The Beach Company has withdrawn its request for a zoning change to build a 454-unit residential development and a 24-hour grocery store on the site of the Sergeant Jasper apartment building.

Redevelopment at the Broad Street site has become a hot-button topic in the surrounding neighborhoods of Harleston Village and South of Broad, where many residents feared it would bring traffic congestion, overflowing parking, incongruous architecture, and an increase in the number of rental properties, among myriad other woes.

Beach Company Vice President Kent Johnson says the company decided over the weekend to withdraw its application for Planned Unit Development (PUD) zoning.

“In general what we realized was that the public discourse had become so emotional and so heated that we really weren’t coming up with any kind of a consensus on what the right thing to do was,” Johnson says.

Nearly three weeks ago, so many downtown residents showed up at a Planning Commission meeting to weigh in on the zoning request that the decision had to be postponed and the hearing had to be relocated to a larger venue. The hearing had been scheduled for March 16 at Burke High School, but now that meeting has been cancelled.

The Sergeant Jasper site is currently zoned Limited Business, a mixed-use category with a focus on commercial development. The existing 14-story apartment tower, which is slated for demolition, has 221 units, and even if the zoning doesn’t change, the Beach Company would be allowed to build that many residential units under a grandfather clause, Johnson says.

Until today, the Beach Company was seeking approval from the city for Planned Unit Development zoning at the 6.6-acre site.
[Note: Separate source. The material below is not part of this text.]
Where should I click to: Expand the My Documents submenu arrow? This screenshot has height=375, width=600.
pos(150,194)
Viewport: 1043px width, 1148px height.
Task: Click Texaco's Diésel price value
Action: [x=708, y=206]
The company planned to build two four-story buildings and one seven-story building with built-in parking garages and 454 rental apartments. The zoning change would also permit the Beach Company to allot 35,000 square feet of commercial space, enough to attract a 24-hour grocery store to the neighborhood.

Johnson says he does not know what his company will propose next, but it has several options available.

“We’re going to sit down and reassess and figure out: Should we build under the existing zoning, should we modify the PUD, should we go back to a more traditional zoning category? Because obviously our best shot was not in keeping with what everybody else wanted to see,” Johnson says.

The Preservation Society of Charleston, a vocal opponent of the original PUD zoning plan, could not be immediately reached for comment.